Pictures are to be left out, and only the lines from the one containing "Viewport: 515px width, 303px height." through the last line of the data are to be returned exactly.

++++ Exercise materials ++++

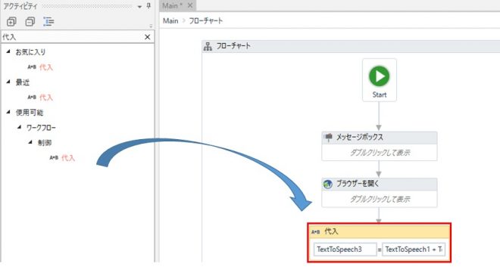Click the green Start node icon
Viewport: 500px width, 276px height.
tap(379, 76)
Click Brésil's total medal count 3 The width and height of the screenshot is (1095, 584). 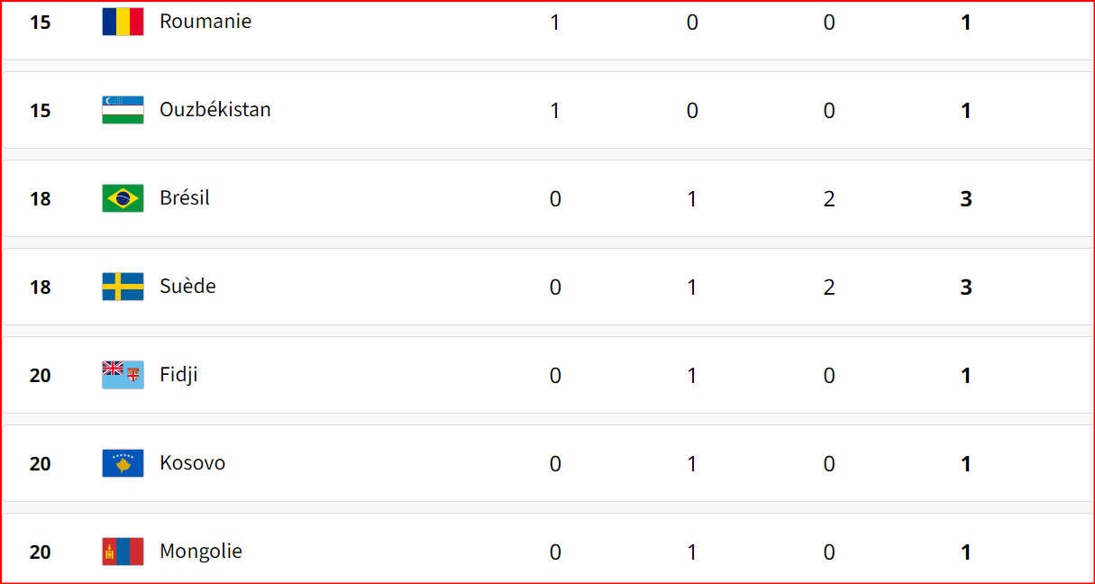(966, 199)
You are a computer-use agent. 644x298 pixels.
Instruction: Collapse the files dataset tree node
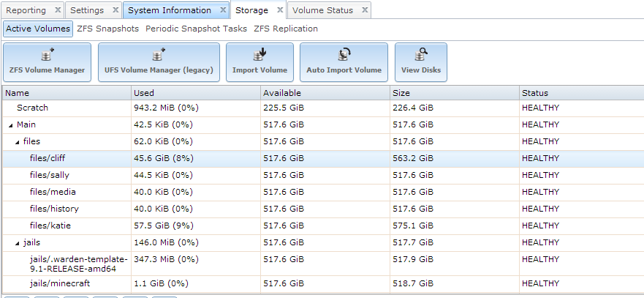(18, 141)
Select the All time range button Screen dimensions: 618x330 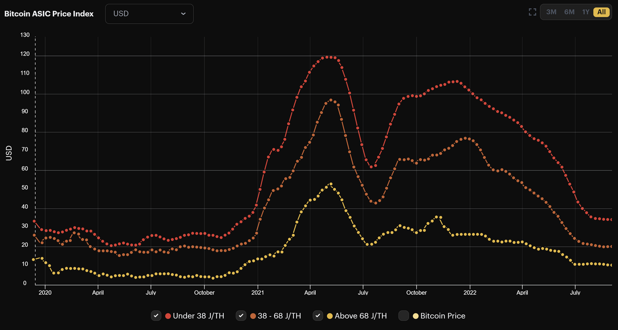point(601,12)
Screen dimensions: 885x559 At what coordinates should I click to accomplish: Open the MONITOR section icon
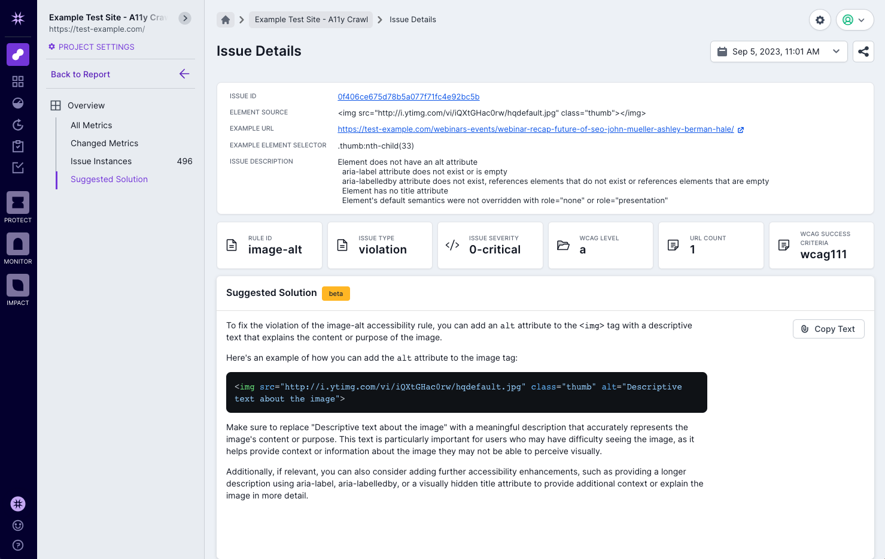[x=18, y=244]
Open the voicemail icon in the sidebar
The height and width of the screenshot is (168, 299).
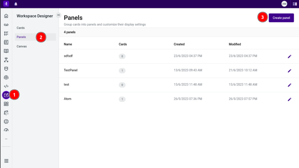point(6,25)
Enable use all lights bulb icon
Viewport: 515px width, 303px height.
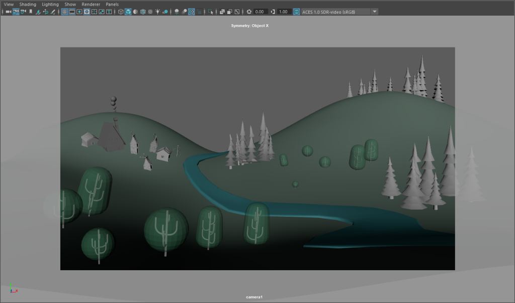[157, 12]
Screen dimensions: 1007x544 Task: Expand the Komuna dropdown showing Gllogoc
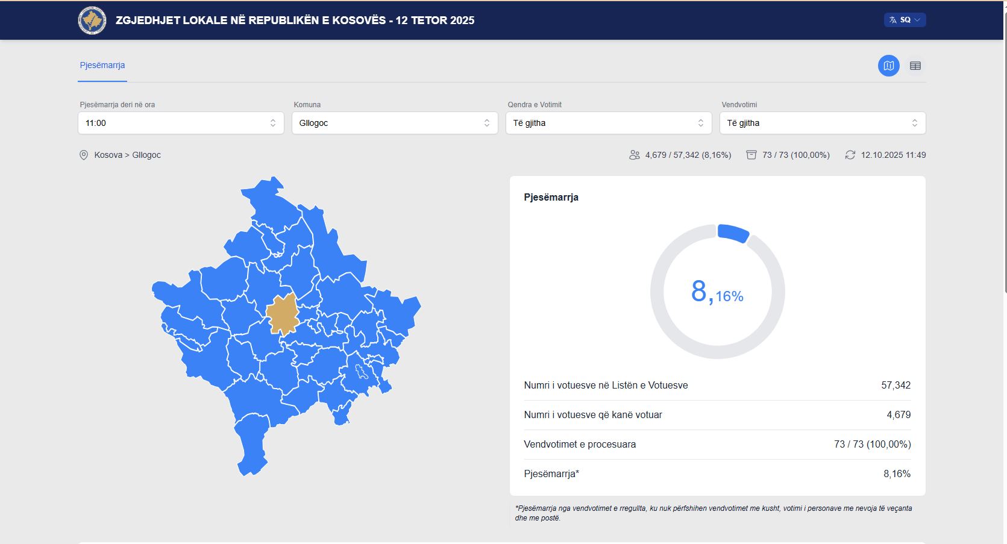[x=395, y=123]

++++

Response to this exercise:
Viewport: 515px width, 303px height.
[157, 12]
Screen dimensions: 1007x544 Task: Expand the Komuna dropdown showing Gllogoc
[x=395, y=123]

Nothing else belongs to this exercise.